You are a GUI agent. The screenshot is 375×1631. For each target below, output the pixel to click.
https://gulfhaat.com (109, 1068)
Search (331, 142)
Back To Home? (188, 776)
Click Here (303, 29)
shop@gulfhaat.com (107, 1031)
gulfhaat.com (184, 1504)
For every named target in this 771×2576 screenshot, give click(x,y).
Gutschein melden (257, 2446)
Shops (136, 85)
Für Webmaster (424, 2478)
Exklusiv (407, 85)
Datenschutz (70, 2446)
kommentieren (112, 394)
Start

§ **TASK STATEMENT**
Can you rewrite every entry above, instruction lines included, offsetting each coordinate number in the answers by +44?

§ **IN RESPONSE**
You are a GUI agent. The screenshot is 375×1631. For each target below, output the pixel to click.
https://gulfhaat.com (153, 1112)
Search (375, 186)
Back To Home? (232, 820)
Click Here (347, 73)
shop@gulfhaat.com (151, 1075)
gulfhaat.com (228, 1548)
For every named target in this 771×2576 screenshot, give click(x,y).
Gutschein melden (301, 2490)
Shops (180, 129)
Für Webmaster (468, 2522)
Exklusiv (451, 129)
Datenschutz (114, 2490)
kommentieren (156, 438)
Start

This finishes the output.